According to Dr. Hanna, the approach is "especially well-suited" for patients who are "troubled" by their lung cancer symptoms and who have "pretty well-tolerated" chemotherapy. In other words, for such patients, starting pemetrexed immediately after the completion of initial chemotherapy will prolong the interval of progression-free survival. That is a "good thing" because such patients get very upset about their symptoms, he explained. However, for most patients who have completed initial chemotherapy, starting maintenance therapy immediately afterward is probably unnecessary, said Dr. Hanna.

He explained that most patients will have stabilized disease for a few months after initial chemotherapy. "If they take maintenance therapy, it's hard to tell what is at work: Is it maintenance therapy, or a durable response to chemotherapy, or is it indolent disease?," he wondered.

Study Details

In this randomized double-blind multicenter phase 3 study, patients received either pemetrexed (n = 441) or placebo (n = 222), along with the best supportive care.
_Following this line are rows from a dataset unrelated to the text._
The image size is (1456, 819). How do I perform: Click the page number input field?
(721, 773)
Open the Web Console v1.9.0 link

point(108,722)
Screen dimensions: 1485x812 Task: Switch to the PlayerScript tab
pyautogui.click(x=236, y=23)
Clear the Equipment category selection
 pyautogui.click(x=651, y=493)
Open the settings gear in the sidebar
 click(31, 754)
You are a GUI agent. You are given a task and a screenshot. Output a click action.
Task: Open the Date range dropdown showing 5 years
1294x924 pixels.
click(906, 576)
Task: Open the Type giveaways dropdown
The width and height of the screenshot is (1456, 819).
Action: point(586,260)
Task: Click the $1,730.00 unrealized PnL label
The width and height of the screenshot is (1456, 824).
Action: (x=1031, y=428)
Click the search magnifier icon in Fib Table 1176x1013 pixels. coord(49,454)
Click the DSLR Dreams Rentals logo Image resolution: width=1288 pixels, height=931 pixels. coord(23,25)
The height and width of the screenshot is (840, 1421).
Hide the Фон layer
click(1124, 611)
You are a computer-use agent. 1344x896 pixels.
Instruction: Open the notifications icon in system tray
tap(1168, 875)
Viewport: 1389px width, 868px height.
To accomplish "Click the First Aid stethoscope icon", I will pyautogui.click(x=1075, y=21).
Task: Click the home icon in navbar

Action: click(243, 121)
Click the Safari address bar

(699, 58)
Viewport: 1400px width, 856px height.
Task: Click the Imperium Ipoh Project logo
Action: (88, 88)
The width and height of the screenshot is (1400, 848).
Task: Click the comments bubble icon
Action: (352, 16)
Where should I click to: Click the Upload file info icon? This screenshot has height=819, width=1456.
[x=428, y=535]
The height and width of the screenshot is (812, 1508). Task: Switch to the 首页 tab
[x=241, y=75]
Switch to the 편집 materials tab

Patients had advanced or metastatic (stage 3B or 4) NSCLC (both squamous and nonsquamous subtypes) that had not progressed after 4 cycles of initial platinum-based chemotherapy. In a previous report, the investigators indicated that pemetrexed had better progression-free survival (P < .00001) than placebo.

For all patients in the study, the pemetrexed treatment group had an overall survival of 13.4 months, compared with 10.6 months for the placebo group. As noted above, for the nonsquamous subgroup (482 patients), overall survival was 15.5 months for patients taking pemetrexed and 10.3 months for patients taking placebo.

Severe adverse effects (grade 3 or 4) were more common in the pemetrexed than in the placebo group, including fatigue (5% vs 0.5%) and low white blood cell counts (2.9% vs 0%).

Dr. Belani is a consultant to Eli Lilly, the manufacturer of pemetrexed, and has received honoraria from the company. Some of his coauthors are employees of Eli Lilly. Dr. Johnson has acted as a consultant to Genzyme; holds stock ownership in Boston Scientific, Celgene, and Johnson & Johnson; and receives royalty payments on a license to Genzyme for carrying out EGFR mutation testing. Dr. Brahmer has acted as an adviser to AstraZeneca, Eli Lilly, and ImClone. Dr. Hanna has received honoraria from Eli Lilly and Genentech.

American Society of Clinical Oncology (ASCO) 45th Annual Meeting: Abstract CRA8000. Presented May 31, 2009.